____ DATASET RECORDS

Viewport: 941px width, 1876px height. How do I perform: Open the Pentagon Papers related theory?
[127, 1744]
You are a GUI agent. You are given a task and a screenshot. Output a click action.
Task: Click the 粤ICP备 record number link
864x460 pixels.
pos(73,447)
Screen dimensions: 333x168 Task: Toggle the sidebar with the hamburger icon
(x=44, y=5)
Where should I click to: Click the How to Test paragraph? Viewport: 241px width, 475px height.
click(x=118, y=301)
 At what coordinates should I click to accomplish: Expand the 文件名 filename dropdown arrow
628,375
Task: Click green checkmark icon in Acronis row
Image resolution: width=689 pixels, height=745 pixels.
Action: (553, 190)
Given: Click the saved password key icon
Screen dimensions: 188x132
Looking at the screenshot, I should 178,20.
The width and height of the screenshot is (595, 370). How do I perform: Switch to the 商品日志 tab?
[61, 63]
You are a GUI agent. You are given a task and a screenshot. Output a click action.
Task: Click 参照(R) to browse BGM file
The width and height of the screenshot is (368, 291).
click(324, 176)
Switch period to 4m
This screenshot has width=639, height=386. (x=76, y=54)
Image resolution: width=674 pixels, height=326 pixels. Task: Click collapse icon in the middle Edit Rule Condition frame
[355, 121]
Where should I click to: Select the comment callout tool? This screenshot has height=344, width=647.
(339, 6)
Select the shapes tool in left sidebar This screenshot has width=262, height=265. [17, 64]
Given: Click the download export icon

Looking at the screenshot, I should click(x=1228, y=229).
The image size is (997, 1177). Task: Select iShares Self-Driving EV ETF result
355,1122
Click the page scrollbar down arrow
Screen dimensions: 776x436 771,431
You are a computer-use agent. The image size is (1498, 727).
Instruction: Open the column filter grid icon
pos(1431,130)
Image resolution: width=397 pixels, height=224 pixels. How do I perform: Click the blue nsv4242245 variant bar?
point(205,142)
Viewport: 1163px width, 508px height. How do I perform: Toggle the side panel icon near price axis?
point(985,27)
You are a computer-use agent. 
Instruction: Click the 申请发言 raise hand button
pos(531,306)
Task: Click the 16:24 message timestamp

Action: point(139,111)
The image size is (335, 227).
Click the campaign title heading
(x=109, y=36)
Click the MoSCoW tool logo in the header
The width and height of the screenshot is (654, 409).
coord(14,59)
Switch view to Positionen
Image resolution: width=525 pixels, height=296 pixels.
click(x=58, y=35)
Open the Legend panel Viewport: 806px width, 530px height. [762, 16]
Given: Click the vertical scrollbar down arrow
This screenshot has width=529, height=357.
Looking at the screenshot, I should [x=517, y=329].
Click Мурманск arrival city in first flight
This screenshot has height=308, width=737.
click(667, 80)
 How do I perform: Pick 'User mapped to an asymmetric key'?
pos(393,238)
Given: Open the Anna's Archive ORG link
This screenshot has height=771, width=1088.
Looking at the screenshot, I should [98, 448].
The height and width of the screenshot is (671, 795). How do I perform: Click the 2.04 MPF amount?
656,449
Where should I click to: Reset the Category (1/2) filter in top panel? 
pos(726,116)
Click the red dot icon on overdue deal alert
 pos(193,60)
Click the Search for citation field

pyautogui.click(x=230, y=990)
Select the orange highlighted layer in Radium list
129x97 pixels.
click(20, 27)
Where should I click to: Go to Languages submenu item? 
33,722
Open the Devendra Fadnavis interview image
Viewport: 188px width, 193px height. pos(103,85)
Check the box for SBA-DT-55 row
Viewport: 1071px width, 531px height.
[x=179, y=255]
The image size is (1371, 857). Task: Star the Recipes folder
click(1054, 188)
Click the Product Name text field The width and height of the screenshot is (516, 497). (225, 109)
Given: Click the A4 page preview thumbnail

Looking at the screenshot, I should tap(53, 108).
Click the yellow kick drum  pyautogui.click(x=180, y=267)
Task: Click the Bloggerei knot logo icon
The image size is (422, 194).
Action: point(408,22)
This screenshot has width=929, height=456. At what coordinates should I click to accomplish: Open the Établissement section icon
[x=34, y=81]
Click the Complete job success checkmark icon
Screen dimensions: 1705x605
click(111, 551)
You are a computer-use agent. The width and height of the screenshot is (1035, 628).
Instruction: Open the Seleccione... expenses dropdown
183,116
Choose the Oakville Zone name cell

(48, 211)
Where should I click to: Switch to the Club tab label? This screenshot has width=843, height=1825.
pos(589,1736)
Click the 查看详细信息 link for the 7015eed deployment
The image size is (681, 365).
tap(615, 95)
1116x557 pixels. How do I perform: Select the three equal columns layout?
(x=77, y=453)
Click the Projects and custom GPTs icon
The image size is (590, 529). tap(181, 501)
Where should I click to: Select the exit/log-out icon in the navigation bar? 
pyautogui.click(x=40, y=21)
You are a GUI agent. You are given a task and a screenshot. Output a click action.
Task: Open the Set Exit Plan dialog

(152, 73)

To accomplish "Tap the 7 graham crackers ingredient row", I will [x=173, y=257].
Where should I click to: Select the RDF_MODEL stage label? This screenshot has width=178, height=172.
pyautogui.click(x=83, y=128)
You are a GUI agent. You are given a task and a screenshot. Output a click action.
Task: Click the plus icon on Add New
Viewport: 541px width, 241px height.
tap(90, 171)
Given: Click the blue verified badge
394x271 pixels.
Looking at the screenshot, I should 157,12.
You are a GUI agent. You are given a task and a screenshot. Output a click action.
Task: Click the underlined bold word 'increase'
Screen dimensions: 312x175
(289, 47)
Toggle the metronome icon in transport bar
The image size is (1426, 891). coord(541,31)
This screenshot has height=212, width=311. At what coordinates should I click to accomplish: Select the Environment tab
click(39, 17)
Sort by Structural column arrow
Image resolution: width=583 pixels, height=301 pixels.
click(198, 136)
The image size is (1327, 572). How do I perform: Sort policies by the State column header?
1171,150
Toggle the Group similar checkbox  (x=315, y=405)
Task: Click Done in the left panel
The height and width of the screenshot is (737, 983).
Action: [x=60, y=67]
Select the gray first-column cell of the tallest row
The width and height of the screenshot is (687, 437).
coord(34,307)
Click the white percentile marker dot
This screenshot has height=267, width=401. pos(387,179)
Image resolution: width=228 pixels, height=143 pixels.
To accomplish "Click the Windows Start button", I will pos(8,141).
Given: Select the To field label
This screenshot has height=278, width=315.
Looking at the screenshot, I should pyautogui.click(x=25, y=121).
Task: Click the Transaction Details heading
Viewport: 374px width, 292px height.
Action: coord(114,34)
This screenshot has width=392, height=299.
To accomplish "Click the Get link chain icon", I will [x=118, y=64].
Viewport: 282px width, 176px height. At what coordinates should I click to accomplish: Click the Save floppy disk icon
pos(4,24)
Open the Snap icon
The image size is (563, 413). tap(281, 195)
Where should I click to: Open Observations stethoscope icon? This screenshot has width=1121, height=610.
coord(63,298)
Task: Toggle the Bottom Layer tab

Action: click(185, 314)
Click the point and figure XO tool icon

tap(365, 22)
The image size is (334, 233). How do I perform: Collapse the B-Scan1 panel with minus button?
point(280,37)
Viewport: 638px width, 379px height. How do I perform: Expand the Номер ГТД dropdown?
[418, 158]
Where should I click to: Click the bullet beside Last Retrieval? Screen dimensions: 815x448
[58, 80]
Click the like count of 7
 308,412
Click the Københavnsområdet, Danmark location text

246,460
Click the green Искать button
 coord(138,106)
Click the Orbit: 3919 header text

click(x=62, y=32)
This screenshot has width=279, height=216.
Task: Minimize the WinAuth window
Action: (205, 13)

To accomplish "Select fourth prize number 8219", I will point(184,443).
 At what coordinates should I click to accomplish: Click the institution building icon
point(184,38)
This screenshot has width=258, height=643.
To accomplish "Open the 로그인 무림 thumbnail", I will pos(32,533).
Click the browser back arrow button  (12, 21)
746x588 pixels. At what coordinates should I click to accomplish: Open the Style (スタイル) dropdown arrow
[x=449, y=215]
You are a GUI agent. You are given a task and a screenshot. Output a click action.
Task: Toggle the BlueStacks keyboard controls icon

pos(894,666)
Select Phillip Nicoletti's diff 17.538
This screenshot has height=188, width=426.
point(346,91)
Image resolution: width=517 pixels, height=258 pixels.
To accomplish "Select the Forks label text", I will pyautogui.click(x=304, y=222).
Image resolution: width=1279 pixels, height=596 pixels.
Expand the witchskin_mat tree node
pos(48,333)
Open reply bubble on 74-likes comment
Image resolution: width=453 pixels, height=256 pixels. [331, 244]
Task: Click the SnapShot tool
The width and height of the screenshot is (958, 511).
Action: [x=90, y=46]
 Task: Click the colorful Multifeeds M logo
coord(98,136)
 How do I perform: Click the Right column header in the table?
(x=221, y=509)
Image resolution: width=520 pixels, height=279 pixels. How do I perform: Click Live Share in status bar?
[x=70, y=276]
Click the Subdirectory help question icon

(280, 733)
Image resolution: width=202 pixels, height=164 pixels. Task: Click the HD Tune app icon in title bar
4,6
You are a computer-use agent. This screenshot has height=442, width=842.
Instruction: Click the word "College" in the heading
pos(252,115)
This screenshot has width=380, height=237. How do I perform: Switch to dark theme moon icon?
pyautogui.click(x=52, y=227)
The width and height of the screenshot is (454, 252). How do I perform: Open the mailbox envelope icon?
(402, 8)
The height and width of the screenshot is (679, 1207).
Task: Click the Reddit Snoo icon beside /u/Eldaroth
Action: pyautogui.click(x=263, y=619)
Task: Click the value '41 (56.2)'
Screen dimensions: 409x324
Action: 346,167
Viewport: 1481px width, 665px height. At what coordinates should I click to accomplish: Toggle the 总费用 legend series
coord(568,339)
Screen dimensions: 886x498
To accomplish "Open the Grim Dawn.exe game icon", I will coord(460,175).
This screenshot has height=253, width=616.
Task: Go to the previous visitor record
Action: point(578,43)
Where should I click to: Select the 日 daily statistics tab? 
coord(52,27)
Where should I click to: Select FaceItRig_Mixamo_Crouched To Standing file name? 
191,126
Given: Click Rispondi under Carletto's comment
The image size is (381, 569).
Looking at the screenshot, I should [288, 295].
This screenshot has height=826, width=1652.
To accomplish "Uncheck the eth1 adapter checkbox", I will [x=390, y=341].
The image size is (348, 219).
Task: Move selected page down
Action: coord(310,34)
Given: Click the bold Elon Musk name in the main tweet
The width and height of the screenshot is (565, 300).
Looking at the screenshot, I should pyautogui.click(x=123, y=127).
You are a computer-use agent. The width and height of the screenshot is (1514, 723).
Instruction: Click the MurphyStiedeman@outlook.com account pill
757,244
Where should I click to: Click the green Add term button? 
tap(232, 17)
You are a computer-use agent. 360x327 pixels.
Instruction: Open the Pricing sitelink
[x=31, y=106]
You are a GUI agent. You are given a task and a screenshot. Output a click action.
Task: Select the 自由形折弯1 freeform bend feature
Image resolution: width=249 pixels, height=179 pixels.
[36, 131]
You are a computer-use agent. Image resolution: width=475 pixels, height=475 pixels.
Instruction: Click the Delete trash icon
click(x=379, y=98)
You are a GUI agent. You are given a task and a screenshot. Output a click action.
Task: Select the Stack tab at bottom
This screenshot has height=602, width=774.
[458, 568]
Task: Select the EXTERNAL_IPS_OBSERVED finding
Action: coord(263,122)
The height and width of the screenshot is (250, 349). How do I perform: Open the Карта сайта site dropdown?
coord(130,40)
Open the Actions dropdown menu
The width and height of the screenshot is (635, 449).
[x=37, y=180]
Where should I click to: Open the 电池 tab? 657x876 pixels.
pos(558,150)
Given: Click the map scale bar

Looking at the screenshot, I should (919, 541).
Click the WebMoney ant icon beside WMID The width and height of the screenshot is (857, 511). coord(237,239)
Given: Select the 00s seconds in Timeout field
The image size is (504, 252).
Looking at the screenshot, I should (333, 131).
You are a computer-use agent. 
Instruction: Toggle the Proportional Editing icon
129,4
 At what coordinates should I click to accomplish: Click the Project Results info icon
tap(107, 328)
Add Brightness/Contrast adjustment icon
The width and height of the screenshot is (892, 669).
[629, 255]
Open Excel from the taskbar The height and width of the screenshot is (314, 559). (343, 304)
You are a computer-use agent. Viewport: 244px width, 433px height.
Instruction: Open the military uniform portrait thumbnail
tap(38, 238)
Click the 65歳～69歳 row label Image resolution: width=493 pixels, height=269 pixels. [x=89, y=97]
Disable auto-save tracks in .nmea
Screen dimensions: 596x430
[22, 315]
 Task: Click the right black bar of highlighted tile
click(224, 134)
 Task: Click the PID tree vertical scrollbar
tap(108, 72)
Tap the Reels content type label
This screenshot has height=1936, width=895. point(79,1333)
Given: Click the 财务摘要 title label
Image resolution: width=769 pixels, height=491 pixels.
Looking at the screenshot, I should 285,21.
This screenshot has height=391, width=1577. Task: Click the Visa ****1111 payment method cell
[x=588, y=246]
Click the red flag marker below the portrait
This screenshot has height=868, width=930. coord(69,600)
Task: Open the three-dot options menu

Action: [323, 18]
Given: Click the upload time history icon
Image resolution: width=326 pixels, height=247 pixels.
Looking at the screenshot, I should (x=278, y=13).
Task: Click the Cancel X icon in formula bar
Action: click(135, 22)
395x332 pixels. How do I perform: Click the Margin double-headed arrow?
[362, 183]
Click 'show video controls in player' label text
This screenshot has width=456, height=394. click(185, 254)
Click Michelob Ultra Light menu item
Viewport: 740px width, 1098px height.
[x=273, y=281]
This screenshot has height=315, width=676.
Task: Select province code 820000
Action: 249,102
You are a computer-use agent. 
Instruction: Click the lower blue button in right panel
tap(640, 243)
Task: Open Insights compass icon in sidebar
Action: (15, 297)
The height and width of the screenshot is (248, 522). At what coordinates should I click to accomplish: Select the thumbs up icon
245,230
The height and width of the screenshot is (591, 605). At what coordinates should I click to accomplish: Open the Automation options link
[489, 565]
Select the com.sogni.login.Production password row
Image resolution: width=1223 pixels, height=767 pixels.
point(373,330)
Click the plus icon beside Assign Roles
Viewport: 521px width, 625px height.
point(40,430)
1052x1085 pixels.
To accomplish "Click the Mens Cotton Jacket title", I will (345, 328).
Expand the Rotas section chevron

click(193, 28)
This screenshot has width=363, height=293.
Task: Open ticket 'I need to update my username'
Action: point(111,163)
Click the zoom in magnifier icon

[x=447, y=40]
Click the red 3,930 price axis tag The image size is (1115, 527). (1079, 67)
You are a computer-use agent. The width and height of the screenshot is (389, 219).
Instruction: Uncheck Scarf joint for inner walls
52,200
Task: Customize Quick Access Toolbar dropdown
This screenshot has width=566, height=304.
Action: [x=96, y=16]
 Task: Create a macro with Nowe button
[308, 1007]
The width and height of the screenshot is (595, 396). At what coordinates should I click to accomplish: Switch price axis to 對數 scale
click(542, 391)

________

ABOUT THIS EXERCISE: Among the lines above, which ones include the word "left"? Copy them.

YOUR SOLUTION:
Select the shapes tool in left sidebar This screenshot has width=262, height=265. [17, 64]
Task: Click Done in the left panel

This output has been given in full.